When the group began playing live, the response was immediate; a publishing deal and widespread touring followed. Soon, they all left their jobs and studies and moved into a shared house in London, where they continue to live.

In March 2011, the band traveled to Bridgeport, Connecticut to record with producer Peter Katis, known for his work with The National and Interpol. “We tried to preserve the fragility and honesty of the more stripped-down tracks, but still get the intensity of the live show across,” says Liddle.

The first result of those sessions was the EP, Weights & Measures, which went to Number One on the NME chart.
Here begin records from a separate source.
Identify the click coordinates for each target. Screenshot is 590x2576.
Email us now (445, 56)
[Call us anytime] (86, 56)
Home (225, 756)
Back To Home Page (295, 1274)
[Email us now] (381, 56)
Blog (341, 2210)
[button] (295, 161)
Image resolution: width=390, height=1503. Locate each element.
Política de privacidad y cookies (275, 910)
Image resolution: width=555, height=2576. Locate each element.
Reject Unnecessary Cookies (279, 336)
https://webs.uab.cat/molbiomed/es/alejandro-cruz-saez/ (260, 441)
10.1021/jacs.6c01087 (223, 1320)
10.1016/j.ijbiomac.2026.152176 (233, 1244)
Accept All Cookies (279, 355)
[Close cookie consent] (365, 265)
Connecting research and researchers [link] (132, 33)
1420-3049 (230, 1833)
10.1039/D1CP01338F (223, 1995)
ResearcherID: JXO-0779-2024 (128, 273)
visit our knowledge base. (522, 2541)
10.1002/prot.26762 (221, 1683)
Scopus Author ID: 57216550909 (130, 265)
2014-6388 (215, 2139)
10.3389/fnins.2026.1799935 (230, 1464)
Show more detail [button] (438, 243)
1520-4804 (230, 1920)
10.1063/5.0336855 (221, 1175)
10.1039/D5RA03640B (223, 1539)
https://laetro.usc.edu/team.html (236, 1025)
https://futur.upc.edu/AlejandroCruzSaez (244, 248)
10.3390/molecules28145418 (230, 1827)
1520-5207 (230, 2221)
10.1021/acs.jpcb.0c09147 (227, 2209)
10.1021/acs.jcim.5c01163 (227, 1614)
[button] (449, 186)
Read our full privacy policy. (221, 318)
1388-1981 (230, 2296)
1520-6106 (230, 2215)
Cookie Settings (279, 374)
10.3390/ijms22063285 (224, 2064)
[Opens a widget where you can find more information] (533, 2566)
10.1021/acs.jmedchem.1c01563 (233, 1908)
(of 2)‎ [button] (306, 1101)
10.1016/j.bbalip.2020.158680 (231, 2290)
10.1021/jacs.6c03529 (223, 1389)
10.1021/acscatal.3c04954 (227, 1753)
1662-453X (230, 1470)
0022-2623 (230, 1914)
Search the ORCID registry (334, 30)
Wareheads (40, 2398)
The London Times described Dry the River as having “a musical maturity that Weights & Measures showcases to sensational effect.”

While in the US recording, Dry The River, staying true their punk roots, continuously played New York clubs, packing houses at venues like Pianos and The Knitting Factory. Following a memorable series of shows at the South By Southwest festival (where they performed without a drummer, due to visa troubles), Reading and Leeds, Glastonbury, Bestival and CMJ, the band have recently supported Bombay Bicycle Club, Foster The People, and the Antlers on their European tours.

With the release of Shallow Bed, it’s Dry the River’s moment to step out on their own. Set aside your assumptions, labels, expectations. Brace yourself. Now—listen.